Work task: Of the lines in the data below, write out exactly those from the one holding "[Desde o início" through the one holding "[Alinhamento planetário acontecendo", both included.

═════ The input ═════

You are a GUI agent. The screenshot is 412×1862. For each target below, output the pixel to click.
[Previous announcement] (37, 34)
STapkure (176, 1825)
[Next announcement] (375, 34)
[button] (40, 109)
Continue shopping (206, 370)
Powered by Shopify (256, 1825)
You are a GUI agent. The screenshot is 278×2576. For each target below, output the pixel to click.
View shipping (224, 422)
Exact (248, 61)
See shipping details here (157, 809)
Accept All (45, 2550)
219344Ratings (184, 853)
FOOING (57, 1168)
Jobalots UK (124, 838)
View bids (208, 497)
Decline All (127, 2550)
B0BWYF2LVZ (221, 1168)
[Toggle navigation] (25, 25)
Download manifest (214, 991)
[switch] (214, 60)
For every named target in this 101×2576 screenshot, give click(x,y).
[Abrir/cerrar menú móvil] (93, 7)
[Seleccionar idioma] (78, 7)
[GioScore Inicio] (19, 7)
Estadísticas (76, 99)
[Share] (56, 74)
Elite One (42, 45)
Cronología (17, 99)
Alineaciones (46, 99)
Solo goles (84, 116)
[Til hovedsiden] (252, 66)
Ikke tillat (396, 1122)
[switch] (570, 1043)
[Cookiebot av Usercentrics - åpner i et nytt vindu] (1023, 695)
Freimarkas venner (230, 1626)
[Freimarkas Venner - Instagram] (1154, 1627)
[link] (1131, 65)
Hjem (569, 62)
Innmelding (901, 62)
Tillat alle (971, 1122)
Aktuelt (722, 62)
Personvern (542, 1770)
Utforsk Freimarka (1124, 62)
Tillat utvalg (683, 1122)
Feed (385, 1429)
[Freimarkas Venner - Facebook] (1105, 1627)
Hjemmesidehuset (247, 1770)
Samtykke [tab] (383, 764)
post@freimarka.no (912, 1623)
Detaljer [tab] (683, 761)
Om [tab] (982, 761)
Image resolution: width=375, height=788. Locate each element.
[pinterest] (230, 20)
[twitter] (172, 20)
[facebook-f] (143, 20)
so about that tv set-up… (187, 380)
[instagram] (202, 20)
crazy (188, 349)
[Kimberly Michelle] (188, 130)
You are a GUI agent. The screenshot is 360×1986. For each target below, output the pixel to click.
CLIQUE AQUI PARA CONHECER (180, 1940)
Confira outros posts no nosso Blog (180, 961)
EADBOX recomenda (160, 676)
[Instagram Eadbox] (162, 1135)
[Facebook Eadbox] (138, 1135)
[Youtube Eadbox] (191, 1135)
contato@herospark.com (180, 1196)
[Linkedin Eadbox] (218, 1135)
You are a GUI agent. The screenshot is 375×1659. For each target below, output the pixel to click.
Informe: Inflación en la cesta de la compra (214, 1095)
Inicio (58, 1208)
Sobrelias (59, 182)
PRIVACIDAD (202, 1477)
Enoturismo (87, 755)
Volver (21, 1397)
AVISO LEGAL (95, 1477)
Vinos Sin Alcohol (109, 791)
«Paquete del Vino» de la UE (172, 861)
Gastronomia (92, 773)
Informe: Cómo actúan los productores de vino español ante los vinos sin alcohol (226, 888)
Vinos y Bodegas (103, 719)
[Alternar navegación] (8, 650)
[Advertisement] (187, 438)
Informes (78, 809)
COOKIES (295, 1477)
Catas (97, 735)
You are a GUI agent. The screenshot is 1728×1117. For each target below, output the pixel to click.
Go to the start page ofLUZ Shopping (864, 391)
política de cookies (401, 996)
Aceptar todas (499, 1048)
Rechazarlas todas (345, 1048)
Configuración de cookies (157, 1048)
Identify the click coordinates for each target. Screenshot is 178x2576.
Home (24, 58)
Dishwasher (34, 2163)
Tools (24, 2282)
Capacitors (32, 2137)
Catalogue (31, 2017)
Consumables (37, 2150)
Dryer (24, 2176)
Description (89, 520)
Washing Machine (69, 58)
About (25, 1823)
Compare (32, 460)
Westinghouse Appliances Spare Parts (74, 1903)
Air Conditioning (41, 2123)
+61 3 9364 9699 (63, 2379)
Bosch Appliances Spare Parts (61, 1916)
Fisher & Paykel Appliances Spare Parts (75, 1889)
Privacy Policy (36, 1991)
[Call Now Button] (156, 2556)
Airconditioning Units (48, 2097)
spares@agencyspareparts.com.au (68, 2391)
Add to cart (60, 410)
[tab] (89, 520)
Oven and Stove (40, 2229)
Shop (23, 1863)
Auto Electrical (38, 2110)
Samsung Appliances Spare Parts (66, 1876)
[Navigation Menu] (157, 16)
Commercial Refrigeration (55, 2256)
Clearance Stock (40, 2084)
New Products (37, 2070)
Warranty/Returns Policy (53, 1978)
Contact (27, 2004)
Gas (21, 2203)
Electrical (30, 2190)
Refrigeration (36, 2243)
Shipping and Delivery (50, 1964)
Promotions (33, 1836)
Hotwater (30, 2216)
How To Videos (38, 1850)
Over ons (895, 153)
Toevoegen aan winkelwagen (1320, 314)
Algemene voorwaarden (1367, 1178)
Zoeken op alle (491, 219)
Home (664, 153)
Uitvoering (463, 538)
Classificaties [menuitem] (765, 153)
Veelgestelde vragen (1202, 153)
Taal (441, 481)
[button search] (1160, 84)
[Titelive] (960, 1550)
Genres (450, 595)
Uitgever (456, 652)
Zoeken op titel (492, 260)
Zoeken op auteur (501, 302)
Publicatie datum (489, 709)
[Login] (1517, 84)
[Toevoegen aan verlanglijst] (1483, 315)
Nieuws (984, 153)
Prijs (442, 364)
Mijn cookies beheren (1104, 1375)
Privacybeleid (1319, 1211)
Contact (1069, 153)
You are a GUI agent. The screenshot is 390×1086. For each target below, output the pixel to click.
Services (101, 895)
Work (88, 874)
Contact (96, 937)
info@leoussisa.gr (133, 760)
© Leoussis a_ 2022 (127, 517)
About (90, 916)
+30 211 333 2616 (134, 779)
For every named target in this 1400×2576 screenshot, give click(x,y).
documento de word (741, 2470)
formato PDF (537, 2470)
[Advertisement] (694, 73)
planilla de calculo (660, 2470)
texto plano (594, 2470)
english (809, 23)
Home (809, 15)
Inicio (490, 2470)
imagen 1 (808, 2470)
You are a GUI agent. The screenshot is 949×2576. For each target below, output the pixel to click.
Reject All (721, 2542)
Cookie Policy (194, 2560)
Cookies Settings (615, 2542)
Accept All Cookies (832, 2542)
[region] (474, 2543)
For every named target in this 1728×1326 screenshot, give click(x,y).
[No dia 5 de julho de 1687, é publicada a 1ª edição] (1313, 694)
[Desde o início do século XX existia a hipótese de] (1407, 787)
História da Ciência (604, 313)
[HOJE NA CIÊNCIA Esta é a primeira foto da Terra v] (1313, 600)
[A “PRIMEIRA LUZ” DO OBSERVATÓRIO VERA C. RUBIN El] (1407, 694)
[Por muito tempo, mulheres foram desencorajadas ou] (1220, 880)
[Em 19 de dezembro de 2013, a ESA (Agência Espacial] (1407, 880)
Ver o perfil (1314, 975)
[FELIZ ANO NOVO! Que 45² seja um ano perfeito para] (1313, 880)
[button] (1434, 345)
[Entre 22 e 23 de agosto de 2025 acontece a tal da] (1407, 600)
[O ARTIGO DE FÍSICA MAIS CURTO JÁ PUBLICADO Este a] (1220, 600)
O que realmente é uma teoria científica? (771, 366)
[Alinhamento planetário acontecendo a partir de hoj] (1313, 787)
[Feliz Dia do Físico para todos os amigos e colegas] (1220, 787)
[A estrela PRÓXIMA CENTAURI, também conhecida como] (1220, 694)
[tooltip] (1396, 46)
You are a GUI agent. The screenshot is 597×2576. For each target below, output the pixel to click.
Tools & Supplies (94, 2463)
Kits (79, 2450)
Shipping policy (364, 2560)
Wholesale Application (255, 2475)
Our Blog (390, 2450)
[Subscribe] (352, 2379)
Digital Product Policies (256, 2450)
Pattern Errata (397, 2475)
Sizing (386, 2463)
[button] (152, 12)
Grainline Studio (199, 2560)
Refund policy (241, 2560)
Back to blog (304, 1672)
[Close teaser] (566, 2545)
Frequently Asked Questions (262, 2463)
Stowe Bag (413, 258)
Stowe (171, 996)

═════

Result below:
[Desde o início do século XX existia a hipótese de] (1407, 787)
História da Ciência (604, 313)
[HOJE NA CIÊNCIA Esta é a primeira foto da Terra v] (1313, 600)
[A “PRIMEIRA LUZ” DO OBSERVATÓRIO VERA C. RUBIN El] (1407, 694)
[Por muito tempo, mulheres foram desencorajadas ou] (1220, 880)
[Em 19 de dezembro de 2013, a ESA (Agência Espacial] (1407, 880)
Ver o perfil (1314, 975)
[FELIZ ANO NOVO! Que 45² seja um ano perfeito para] (1313, 880)
[button] (1434, 345)
[Entre 22 e 23 de agosto de 2025 acontece a tal da] (1407, 600)
[O ARTIGO DE FÍSICA MAIS CURTO JÁ PUBLICADO Este a] (1220, 600)
O que realmente é uma teoria científica? (771, 366)
[Alinhamento planetário acontecendo a partir de hoj] (1313, 787)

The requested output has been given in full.